The Cascade Effect
The CPU-GPU performance gap doesn’t just affect training speed. It cascades through every infrastructure decision:
GPU scarcity → GPU pricing: H100s cost $25,000–$40,000 each. Demand far exceeds supply. This drives the entire cloud GPU market.
GPU power → cooling crisis: An H100 draws 700W. A B200 draws 1,000W. A rack of 8 GPUs needs 8,000W just for compute. This is why data centers are moving to liquid cooling.
GPU memory limits → distributed training: A 70B model doesn’t fit on one GPU. You need 4–8 GPUs connected by fast interconnects. This drives NVLink, InfiniBand, and cluster networking.
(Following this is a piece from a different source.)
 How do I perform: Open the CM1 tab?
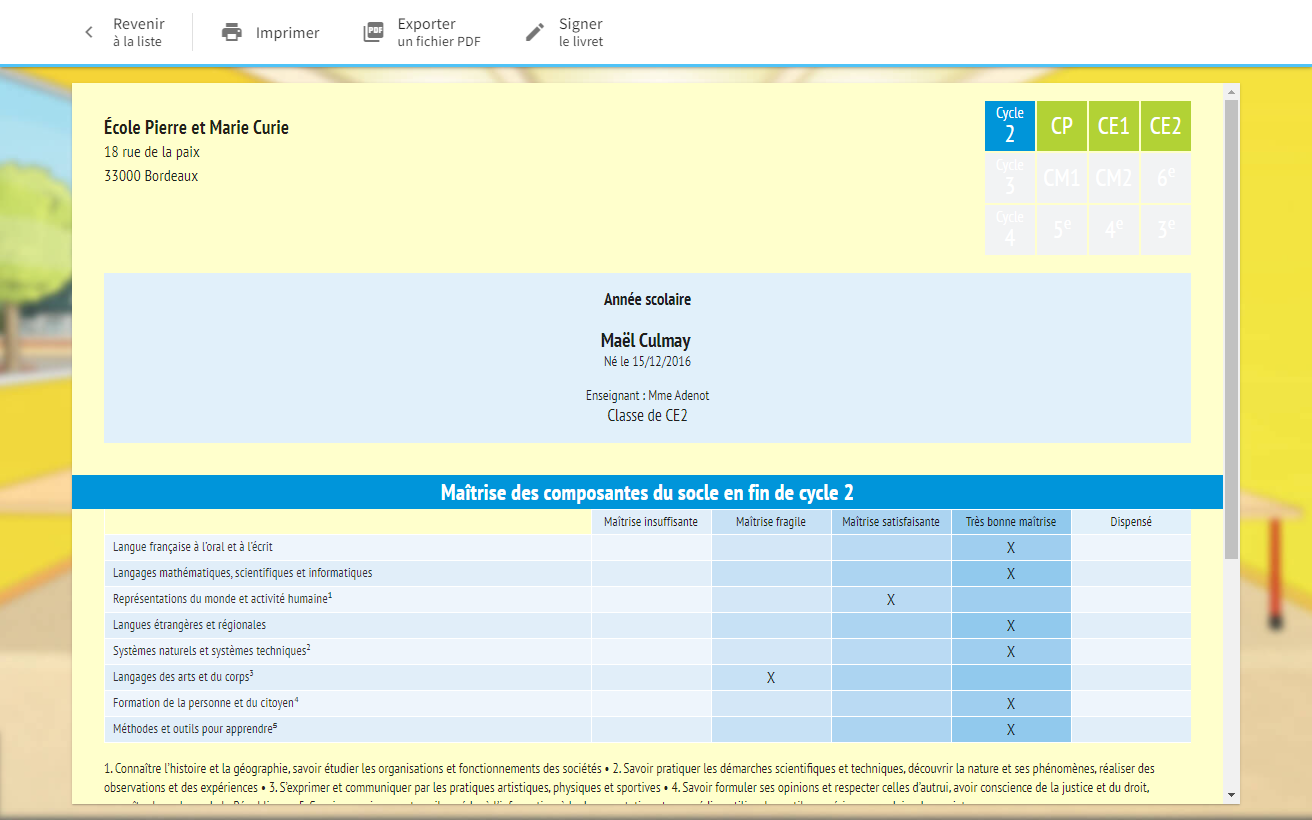click(x=1062, y=177)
GPU efficiency → cost optimization: At $3–4/hr per GPU, keeping GPUs idle is burning money. This drives scheduling, orchestration, and utilization optimization.
Course Roadmap
What we'll cover next:
Ch 2: GPU architecture deep dive
(CUDA cores, Tensor Cores, SMs)
Ch 3: The accelerator landscape
(NVIDIA, AMD, Google TPU, AWS)
Ch 4: Memory — the real bottleneck
(HBM, bandwidth, KV cache)
Ch 5: Interconnects — how GPUs talk
(NVLink, InfiniBand, PCIe)
Ch 6: Network topologies
(fat-tree, rail-optimized)
Ch 7: Distributed training
(data/tensor/pipeline parallelism)
Ch 8-14: Training clusters, inference,
storage, power, cloud, and more
Key insight: Every chapter in this course exists because of the fundamental truth we covered here: AI needs parallel compute that CPUs can’t provide. GPUs fill that gap, but they bring their own constraints — power, cooling, memory, networking, cost — and the entire field of AI infrastructure exists to manage those constraints.